» **To do**: Pick up the essay on tuning out politics and keep writing from its final sentence, ignoring the material that follows it.

Politics and the Things We Can Control

Last week we talked about the Serenity Prayer and the importance of being able to let go of things that are outside of your control. Today, we’re going to talk about why this is not an excuse for tuning out politics.

It is quite popular in the personal finance community to argue that we should be disengaged from politics. That elections don’t really matter. That we shouldn’t be wasting our time investing in candidates or caring about elections.


This was an especially prevalent topic this past November. The whole world seemed to be hanging on every word out of the candidates’ mouths, and the personal finance blogosphere was having none of it.

Today I want to present a different view.

Elections matter. Government matters. Politics matters. And we need to do the things that are within our power to influence these things to the best of our ability.

First, let’s run through some popular arguments against my position.

Mr. Money Mustache and the Low Information Diet

Mr. Money Mustache has proudly proclaimed his disconnection from the world of politics and news in general. In October 2013 he wrote, “I’m going to suggest that unless you work directly in the news media industry yourself, you too should be paying absolutely no attention to the news.”

MMM introduces the concept through a story about how he only learned about the 2013 government shutdown the night before it happened. He then goes on to rail against television news. His ire then turns to “all forms of irrelevant information” such as work meetings, email, and facebook.

I actually don’t disagree with much of what he says. Most news organizations have profit as their number one goal. This means that they will try to maximize revenue by bringing in the largest possible audience. They attract a wide audience by pushing sensationalist stories. In turn, these stories distort our perception of risk and by highlight conflict and drama.

And that’s fine. We live in a capitalist society and there is money to be made in capturing our attention and selling it to advertisers. But it’s not a great way to stay informed.

But this is an argument against staying informed via mainstream news outlets, not an argument against staying informed.

» **Provided data**:
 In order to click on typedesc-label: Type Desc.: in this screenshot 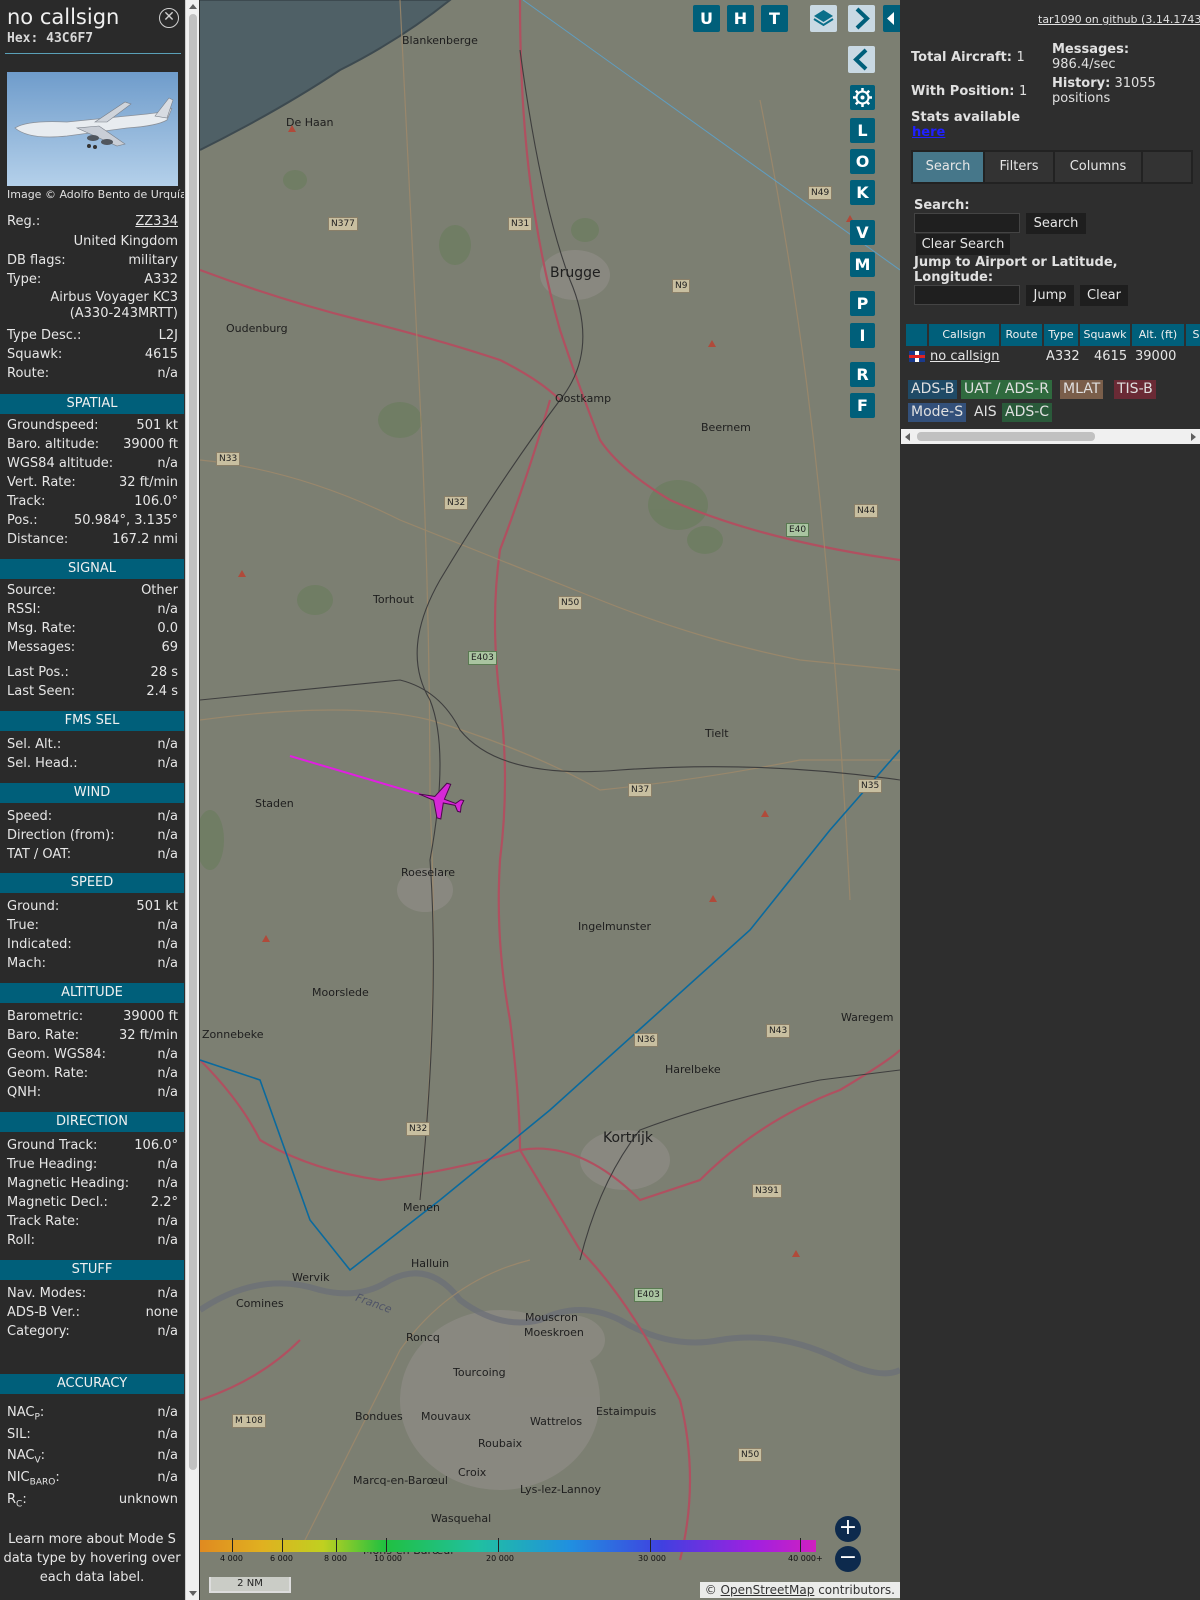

» **Written answer**:
The takeaway from the article is that if you cut all of this out, you will buy back a lot of time that you will then have for yourself. “You’ll be able to better organize your time, get a better job, learn skills, learn about happiness itself, get in shape, be less exhausted, and much more.”

I agree that it is important to cut out time wasters and create time to do all of these things. I have cut out a lot of time wasters over the past few years and have been able to spend my time on learning more and improving myself. But I still stay informed and active in the world of politics. These are not mutually exclusive.

Radical Personal Finance

The more common argument in the personal finance community is that politics and the government have no substantive impact on our lives or well-being. One instance of this argument is in the Radical Personal Finance podcast that aired the day before the election.

(A more nuanced version of this argument can be found in the Freedom is Groovy article titled “Government Isn’t Going to Save You.” You can see my disagreements in the first comment, but I agree with a lot of aspects.)

As an aside, I disagree with Radical Personal Finance host Joshua Sheets quite often, but I enjoy listening to the show. He is very thoughtful about his positions and he does not try to appeal to the widest possible audience. He is free with his words and thoughts in a way that you can’t be if you are trying to make everyone happy. I don’t want my discussion of any disagreements here to be taken as a shot against Sheets (or anyone else who has made these arguments).

At the top of his show, Sheets says “If you think that voting is going to change anything, you’re wrong.”

If this had been said in the context of a mathematical discussion of the odds of a single vote swinging the election, then perhaps there would be a conversation to be had. But the idea that government doesn’t really impact our lives is baffling to me.

We still have yet to see what the administration and the Republican majority in Congress will successfully pass into law, but the decisions that have been made affect real people and the decisions that will be made in the future will continue to affect real people.

The repeal of the Affordable Care Act (more on this to come) would legitimately harm millions of people. Eliminating $2 billion in funds for teacher training would legitimately hurt students and teachers. Eliminating the Meals on Wheels program would legitimately harm hundreds of thousands of American seniors.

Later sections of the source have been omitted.